Die Serie war der erste große TV-Erfolg für Helmut Dietl. Den Grimme-Preis heimste er später gleich mehrfach ein, daneben nationale und internationale Auszeichnungen für seine Filme »Rossini« (sozusagen die filmische Fortsetzung der TV-Serie »Kir Royal«) und »Schtonk« (Dietls Verarbeitung der »Stern«-Affäre um die vermeintlichen Tagebücher Adolf Hitlers) sowie für die vielen anderen Fernsehserien, die er als Regisseur und Drehbuchschreiber konzipierte. Die Liste der Schauspieler, die mit Dietl zusammenarbeiteten, liest sich wie das Who’s Who der deutschen Mimengilde: Dieter Hildebrandt, Gisela Schneeberger, Götz George, Towje Kleiner, Therese Giese, Gustl Bayerhammer, Uwe Ochsenknecht, Michaela May, Christiane Hörbiger, Otto Schenk, Jasmin Tabatabai, Olli Dittrich und Harald Schmidt.

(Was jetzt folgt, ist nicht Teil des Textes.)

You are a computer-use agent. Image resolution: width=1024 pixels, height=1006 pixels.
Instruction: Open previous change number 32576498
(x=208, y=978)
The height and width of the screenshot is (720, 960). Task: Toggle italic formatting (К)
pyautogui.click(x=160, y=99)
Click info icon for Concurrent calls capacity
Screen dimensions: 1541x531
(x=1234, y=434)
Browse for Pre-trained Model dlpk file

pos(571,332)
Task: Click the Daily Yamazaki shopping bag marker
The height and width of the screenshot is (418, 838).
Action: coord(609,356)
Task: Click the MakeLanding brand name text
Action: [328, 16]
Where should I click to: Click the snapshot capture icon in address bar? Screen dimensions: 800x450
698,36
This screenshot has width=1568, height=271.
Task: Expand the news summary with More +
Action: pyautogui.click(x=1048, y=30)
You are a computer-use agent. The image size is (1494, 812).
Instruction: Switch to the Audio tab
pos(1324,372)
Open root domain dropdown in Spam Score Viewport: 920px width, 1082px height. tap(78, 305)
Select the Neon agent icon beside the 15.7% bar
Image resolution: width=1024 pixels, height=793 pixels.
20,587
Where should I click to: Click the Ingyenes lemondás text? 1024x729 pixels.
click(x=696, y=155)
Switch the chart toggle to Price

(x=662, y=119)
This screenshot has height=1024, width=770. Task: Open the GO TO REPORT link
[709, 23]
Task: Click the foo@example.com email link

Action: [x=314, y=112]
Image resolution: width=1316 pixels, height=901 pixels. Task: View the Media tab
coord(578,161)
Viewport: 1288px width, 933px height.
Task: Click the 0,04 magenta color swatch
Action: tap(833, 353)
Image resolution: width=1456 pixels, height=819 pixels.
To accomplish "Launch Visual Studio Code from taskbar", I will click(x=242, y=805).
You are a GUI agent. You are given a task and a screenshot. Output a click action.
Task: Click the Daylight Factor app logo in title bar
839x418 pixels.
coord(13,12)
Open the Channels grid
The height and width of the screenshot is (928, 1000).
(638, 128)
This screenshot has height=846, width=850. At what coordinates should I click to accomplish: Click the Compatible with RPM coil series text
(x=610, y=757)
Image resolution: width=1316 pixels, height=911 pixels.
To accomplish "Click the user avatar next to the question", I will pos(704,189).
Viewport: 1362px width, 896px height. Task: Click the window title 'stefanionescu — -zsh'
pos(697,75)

Ja, Harald Schmidt! Er und die letztgenannten Schenk, Tabatabai und Dittrich brillierten unter Dietl 1999 in »Late Show«. Ein harmloser Titel für eine bitterböse Zustandsbeschreibung des heutigen Fernsehbetriebs. Der Programmdirektor eines Privatsenders (Harald Schmidt) hat mit schlechten Einschaltquoten zu kämpfen. Radiomoderator Hannes Engel (Thomas Gottschalk) soll die Talkshow des Senders aus diesem Tief holen. Doch der findet, dass Fernsehen »blind und blöd« macht und lehnt zunächst ab. Mit einem Porsche als Geschenk und viel Geld lässt er sich aber dann doch ködern.

Der Kreis schließt sich. Baby Schimmerlos hat noch widerstanden, Hannes Engel kapituliert, so wie ARD und ZDF längst vor der Marktmacht der Privaten eingeknickt sind.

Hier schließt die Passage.